QUATRE(キャトル)の庭

アシュタンガヨガをしているヨギーニのQUATRE(キャトル)です。生活のヒントになるような情報を発信しています。

アシュタンガビギナークラス「肩の力の抜き方がわかりません」という生徒さんにお願いしてみたこと

ヨガをはじめて16年になりますが、15年目となる昨年からヨガのクラスを担当させて頂いています。

私が住んでいるところは中山間地域で、県内でもトップクラスの高齢化が進んでいる地域なのです。市内の婦人会や知り合いのサークルに声をかけてもらっています。クラスに来られるみなさんは私よりも年上の50代60代の女性が中心で、ヨガははじめてという人たちばかりでスタートしました。

アシュタンガヨガ

ヨガにはいろいろな流派がありますが、私がしているヨガは「アシュタンガヨガ」といいます。

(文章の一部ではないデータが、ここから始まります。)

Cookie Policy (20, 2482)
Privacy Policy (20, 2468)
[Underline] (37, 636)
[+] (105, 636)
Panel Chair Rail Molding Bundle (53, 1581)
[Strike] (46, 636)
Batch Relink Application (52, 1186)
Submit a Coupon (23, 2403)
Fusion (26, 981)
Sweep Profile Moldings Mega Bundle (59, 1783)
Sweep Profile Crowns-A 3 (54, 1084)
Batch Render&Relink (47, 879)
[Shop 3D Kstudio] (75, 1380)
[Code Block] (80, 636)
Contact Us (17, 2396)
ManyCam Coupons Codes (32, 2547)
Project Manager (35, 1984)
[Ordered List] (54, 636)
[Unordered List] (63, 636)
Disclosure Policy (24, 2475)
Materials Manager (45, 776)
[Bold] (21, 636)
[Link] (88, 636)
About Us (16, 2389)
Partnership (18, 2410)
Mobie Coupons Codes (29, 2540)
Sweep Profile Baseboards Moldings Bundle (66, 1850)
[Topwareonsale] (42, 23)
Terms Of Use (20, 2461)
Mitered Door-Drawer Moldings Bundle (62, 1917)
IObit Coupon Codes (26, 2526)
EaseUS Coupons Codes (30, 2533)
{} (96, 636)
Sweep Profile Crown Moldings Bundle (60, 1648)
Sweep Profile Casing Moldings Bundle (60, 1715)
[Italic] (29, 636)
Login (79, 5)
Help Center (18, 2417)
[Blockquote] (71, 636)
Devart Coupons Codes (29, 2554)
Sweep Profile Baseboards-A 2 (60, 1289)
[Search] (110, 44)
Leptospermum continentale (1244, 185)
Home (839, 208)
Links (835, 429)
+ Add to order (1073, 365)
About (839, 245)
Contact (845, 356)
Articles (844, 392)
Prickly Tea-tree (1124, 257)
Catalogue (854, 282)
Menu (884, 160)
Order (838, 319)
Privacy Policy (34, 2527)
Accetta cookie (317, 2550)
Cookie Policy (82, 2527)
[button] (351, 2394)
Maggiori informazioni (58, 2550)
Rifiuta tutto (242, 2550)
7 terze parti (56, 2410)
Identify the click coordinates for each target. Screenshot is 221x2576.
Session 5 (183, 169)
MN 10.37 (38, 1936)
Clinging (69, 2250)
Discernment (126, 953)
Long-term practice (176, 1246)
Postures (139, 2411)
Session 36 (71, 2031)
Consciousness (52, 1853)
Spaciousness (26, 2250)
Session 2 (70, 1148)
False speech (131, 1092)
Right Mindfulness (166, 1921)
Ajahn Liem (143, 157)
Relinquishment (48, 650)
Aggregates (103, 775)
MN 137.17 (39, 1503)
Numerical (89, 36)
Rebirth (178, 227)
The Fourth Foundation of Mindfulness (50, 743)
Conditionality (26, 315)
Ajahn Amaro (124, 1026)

どんなヨガかと聞かれると、一言では答えにくいのですが、パワーヨガの元になっている体をしっかり動かすヨガです。呼吸と動きを連動させることで、運動量はしっかりありながらも、気持ちよく続けることができます。

太陽礼拝から立位、座位、フィニッシングとポーズの順番が決まっており、ポーズからポーズへと呼吸と動きを合わせて流れるように体を動かす。 ダイナミックでエネルギッシュなポーズが多く、レッスン後は爽快感を得られるだろう。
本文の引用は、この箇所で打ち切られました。